[Start of section]

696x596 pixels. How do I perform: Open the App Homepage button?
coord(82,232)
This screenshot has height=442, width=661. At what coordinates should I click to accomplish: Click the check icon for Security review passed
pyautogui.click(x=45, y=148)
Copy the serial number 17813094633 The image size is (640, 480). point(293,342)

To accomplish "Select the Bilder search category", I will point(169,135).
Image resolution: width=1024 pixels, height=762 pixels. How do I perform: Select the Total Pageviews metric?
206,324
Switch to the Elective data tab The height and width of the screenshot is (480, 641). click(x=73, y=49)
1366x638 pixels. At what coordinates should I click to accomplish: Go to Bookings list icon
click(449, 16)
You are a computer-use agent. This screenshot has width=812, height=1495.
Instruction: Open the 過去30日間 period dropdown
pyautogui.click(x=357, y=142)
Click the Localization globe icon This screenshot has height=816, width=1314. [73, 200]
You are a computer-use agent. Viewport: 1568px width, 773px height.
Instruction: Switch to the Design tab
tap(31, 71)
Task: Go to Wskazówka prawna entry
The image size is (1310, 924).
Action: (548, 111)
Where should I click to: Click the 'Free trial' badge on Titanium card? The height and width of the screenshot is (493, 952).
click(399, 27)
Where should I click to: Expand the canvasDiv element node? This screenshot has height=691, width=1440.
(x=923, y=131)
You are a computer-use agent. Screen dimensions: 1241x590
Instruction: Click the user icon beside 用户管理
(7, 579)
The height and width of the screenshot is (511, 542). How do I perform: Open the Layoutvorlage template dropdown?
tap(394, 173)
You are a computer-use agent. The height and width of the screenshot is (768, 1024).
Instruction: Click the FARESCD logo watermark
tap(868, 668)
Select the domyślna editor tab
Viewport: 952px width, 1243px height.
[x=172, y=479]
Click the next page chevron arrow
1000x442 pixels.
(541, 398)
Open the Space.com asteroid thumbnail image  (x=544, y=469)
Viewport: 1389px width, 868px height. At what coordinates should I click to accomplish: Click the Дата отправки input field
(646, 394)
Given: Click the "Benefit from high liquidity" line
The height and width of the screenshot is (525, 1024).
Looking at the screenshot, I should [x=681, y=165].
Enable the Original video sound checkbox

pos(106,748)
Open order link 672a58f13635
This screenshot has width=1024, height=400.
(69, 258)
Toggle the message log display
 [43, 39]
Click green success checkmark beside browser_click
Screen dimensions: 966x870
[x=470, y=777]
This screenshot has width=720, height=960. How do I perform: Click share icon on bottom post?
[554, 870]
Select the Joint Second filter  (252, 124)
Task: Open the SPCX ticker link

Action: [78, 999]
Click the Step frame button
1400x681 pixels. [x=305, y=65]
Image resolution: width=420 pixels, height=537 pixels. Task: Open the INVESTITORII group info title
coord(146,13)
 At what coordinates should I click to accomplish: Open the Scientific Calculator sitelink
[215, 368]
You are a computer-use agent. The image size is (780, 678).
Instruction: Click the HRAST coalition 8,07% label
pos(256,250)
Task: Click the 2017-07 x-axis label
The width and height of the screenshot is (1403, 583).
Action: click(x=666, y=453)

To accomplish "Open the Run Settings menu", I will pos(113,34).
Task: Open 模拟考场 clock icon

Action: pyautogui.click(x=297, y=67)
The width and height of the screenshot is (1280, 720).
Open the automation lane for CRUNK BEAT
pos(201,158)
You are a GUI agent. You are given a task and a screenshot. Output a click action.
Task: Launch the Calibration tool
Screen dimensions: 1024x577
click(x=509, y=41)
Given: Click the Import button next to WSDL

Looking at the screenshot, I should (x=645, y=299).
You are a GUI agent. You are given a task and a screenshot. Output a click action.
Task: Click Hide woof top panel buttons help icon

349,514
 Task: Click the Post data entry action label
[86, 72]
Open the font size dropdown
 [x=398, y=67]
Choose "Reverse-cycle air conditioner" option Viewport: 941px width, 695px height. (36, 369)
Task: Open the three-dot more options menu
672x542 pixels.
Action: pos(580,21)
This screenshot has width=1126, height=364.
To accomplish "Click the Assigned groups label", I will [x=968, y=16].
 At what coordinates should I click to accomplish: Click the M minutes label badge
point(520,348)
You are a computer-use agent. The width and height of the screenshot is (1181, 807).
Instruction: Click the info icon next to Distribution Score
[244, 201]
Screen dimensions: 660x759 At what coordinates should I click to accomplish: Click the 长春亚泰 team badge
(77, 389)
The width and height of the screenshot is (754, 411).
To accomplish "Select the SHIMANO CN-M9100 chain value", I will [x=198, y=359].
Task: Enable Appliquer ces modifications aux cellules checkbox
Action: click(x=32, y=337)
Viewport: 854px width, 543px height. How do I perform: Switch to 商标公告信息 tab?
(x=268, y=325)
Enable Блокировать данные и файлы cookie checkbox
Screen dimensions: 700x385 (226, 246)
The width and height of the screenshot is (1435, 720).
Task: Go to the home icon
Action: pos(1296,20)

[End of section]

• _WHAT IS EXPECTED_
What goes in the answer is the run of lines from the one holding "Task: Open the three-dot more options menu" to the end of the entries, reproduced exactly and with nothing else.

• _RESPONSE AREA_
Task: Open the three-dot more options menu
672x542 pixels.
Action: pos(580,21)
This screenshot has width=1126, height=364.
To accomplish "Click the Assigned groups label", I will [x=968, y=16].
 At what coordinates should I click to accomplish: Click the M minutes label badge
point(520,348)
You are a computer-use agent. The width and height of the screenshot is (1181, 807).
Instruction: Click the info icon next to Distribution Score
[244, 201]
Screen dimensions: 660x759 At what coordinates should I click to accomplish: Click the 长春亚泰 team badge
(77, 389)
The width and height of the screenshot is (754, 411).
To accomplish "Select the SHIMANO CN-M9100 chain value", I will [x=198, y=359].
Task: Enable Appliquer ces modifications aux cellules checkbox
Action: click(x=32, y=337)
Viewport: 854px width, 543px height. How do I perform: Switch to 商标公告信息 tab?
(x=268, y=325)
Enable Блокировать данные и файлы cookie checkbox
Screen dimensions: 700x385 (226, 246)
The width and height of the screenshot is (1435, 720).
Task: Go to the home icon
Action: pos(1296,20)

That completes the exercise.